Civil charges against companies connected to the lone gunman who killed 12 people and wounded eight at the Washington, D.C., Navy Yard in 2013 have been dismissed by a federal judge, except for a claim that the companies may have erred by hiring the murderer.

WASHINGTON (CN) — Civil charges against companies connected to the lone gunman who killed 12 people and wounded eight at the Washington, D.C., Navy Yard in 2013 have been dismissed by a federal judge, except for a claim that the companies may have erred by hiring the murderer.

Civilian contractor Aaron Alexis opened fire inside a building at the Navy Yard on Sept. 16, 2013, before police shot him to death.

Alexis used a temporary access card to get into the building.

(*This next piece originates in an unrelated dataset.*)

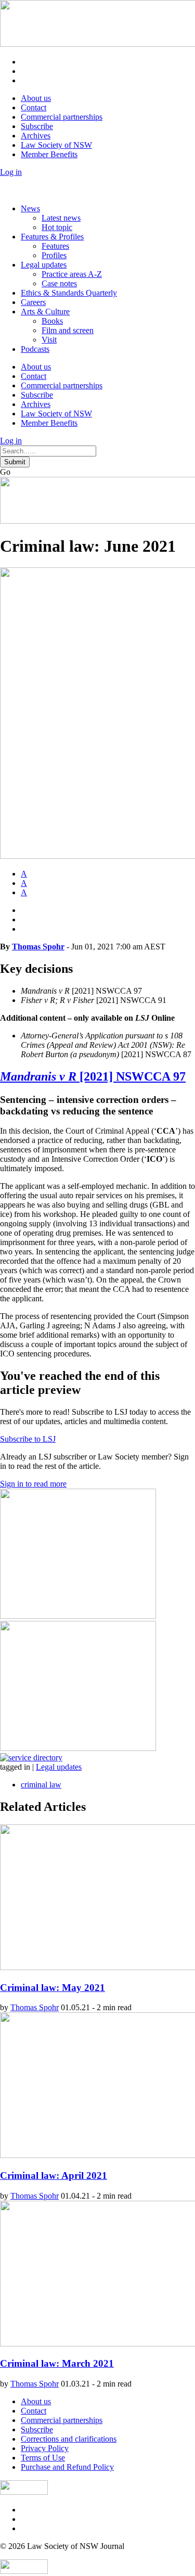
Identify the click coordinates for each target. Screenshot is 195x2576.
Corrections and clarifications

“Mr. Alexis’s security clearance was still valid in September 2012, because he had been discharged from the Navy within the prior 24 months,” U.S. District Judge Rosemary Collyer wrote in her Sept. 1 order.

Six workers who witnessed the killing spree say they suffered physical and psychological injuries from it.

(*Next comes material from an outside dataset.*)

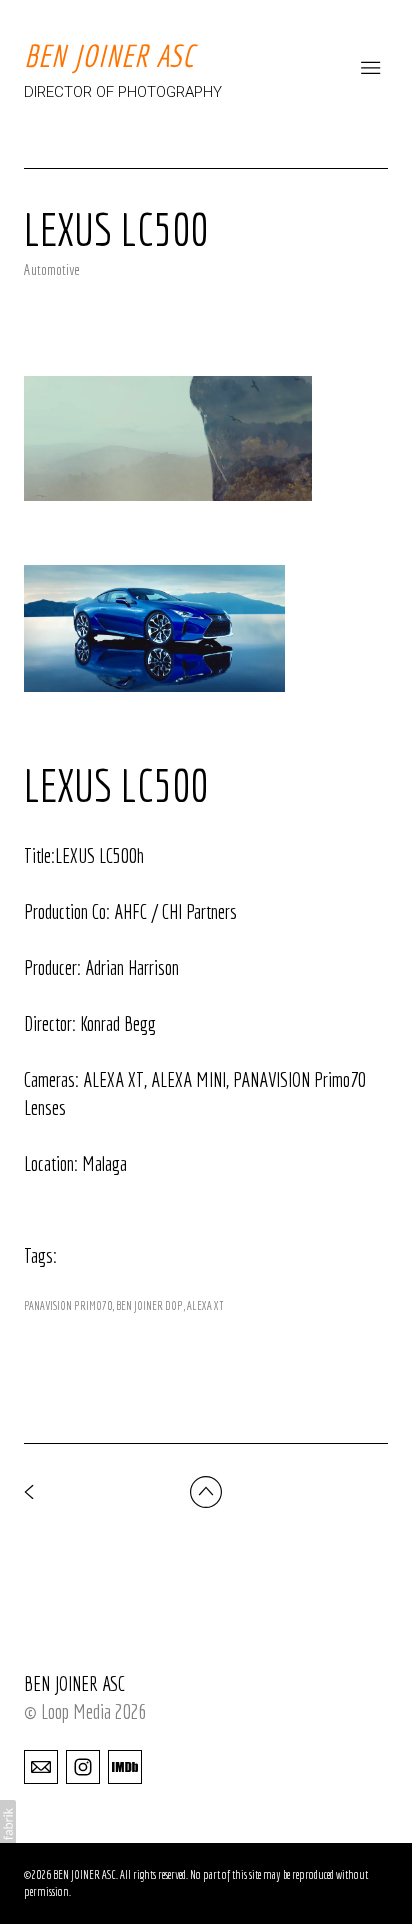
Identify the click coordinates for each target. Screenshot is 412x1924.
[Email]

They filed six individual lawsuits against The Experts Inc., the subcontractor that employed Alexis; Enterprise Services LLC, the contractor that retained The Experts; and the Hana Group Inc. and HBC Management Services Inc., which provided security at the building.

The Experts, a subcontractor for Enterprise Services, hired Alexis in 2012 as a computer technician.

“In the years leading up to his employment with The Experts and Enterprise Services, Mr. Alexis had a history of violent outbursts and arrests — although no convictions — including some that occurred while Mr. Alexis served in the Navy,” Collyer wrote in the 31-page order. “Despite these incidents, Mr. Alexis was honorably discharged in December 2010, retaining his security clearance.”

The plaintiffs — Dotyln Jograj, Rosalind Parker, Lori Lee Stultz, Douglas Levitas, Jerome Boyd and Sherrie T. Lawson — said The Experts and Enterprises Services failed to do a thorough background check to learn of Alexis’s violent inclinations.

They claimed Enterprise Services, The Experts, and HBC failed to anticipate and prevent Alexis’s shooting and that Enterprise Services and The Experts did not abide by certain federal statutes, regulations and policy manuals.

Stultz and Levitas alleged loss of consortium through their partners’ injuries.

But Collyer said the defendants ran an adequate background check and could not have foreseen the mass murder.

“Enterprise Services also required The Experts to run a background check on new employees, which consisted of a drug test, a driving record check, and a criminal conviction check,” the judge wrote. “Mr. Alexis cleared all these background checks and was hired by The Experts.”

She added: “Mr. Alexis, with a valid security clearance and valid entry passes, was authorized to enter and work in Building 197. No plaintiff alleges that HBC had been notified of Mr. Alexis’s conduct in August 2013 incidents or was otherwise aware of any proclivity towards violence on Mr. Alexis’s part. No facts, therefore, lead to the conclusion that Mr. Alexis’s actions were in any way foreseeable to HBC.”

The only counts that survived were negligent retention and supervision of Alexis by The Experts and Enterprise Services.

Collyer dropped the security companies as defendants.

The Experts and Enterprises Services could not be reached for comment Tuesday.